Es war Wahnsinn. Einfach Wahnsinn. Mia würde den ganzen Tag wieder Super Junior gehören. Ganz wie in den ‚guten, alten Zeiten‘. Zumindest fast. Fröhlich stand sie morgens auf um das Frühstück mit Ryeowook vorzubereiteten. Heute drehten die Jungs eine ganz besondere Sendung. Sie würden gemeinsam mit SHINee in eine Grundschule fahren und einen Tag lang Ersatzlehrer sein. Nicht ganz allein – zum Glück für die armen Kinder – sondern zusammen mit einem richtigen Lehrer. Die Sendung sollte vier Wochen lang laufen, ab nächste Woche wären dann auch Donghae und Siwon dabei.

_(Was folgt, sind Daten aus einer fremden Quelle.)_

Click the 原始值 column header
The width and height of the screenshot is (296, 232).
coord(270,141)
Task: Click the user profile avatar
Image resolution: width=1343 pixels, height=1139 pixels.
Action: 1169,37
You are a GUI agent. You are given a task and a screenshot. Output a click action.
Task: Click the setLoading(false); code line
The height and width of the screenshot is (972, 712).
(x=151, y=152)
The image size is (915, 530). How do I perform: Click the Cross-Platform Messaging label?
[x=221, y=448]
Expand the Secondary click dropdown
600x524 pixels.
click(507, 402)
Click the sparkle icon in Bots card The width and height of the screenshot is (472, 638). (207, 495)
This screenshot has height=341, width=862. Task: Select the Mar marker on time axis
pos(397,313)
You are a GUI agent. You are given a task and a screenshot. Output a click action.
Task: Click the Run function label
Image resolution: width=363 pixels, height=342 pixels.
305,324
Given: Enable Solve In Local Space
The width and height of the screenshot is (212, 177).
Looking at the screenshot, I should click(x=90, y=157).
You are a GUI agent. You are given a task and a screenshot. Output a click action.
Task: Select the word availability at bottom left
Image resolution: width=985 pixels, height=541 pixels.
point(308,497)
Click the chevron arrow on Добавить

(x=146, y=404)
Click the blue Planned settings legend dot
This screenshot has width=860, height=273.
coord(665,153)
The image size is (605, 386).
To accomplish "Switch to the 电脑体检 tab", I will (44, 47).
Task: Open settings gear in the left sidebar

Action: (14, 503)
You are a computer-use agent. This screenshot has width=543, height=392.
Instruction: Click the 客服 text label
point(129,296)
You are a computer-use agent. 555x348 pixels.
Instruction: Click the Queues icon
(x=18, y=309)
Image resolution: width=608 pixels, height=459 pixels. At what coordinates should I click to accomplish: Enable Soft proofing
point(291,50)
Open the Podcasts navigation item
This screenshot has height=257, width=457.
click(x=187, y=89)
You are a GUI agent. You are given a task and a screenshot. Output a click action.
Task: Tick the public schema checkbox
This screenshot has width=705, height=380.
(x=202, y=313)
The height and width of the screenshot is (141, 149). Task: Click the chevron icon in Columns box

Alle zogen sich also ordentlich an und versuchten verantwortungsbewusst auszusehen, keine zerrissenen Jeans, keine quietsch-pinkten Marsmännchen auf den Shirts, nein, Pullunder und Hemden waren angesagt. Heechul musste das Ganze natürlich übertreiben. Er hatte eine braune Cordhose an und hatte sich die Haare streng zu einer Seite gegelt.
„Who’s gonna teach which subject?“, fragte Mia beim Frühstück und Sungmin reichte ihr den Plan:
Koreanisch: Leeteuk
Mathematik: Kibum
Wirtschaftswissenschaften: Shindong und Taemin
Sozialkunde: Onew und Sungmin
Englisch: Key
Kunst: Ryeowook und Hangeng
Musik: Kyuhyun und Jonghyun
Sport: Minho und Eunhyuk
Handwerk: Yesung
Moralische Erziehung: Heechul
Mia verzog beim Lesen nicht einmal die Miene, aber ehrlich, es war ja schon merkwürdig, dass es in Koreanischen Schulen das Fach „Moralische Beziehung“ gab, aber wie merkwürdig war denn derjenige der beschlossen hatte es von Heechul unterrichten zu lassen?! Doch die meisten Sachen passten, außer Yesung und Handwerk. Die Assistentin fragte sich ob ein ärztlicher Notdienst bereit stehen würde, selbst mit Tesafilm würde Yesung es wahrscheinlich hinbekommen sich das Blut von Körperteilen abzuschnüren. Vielleicht sollte sie etwas mehr Vertrauen in ihn haben, ihn weniger wie Seth Cohen sehen, das tat ja schon Zoey.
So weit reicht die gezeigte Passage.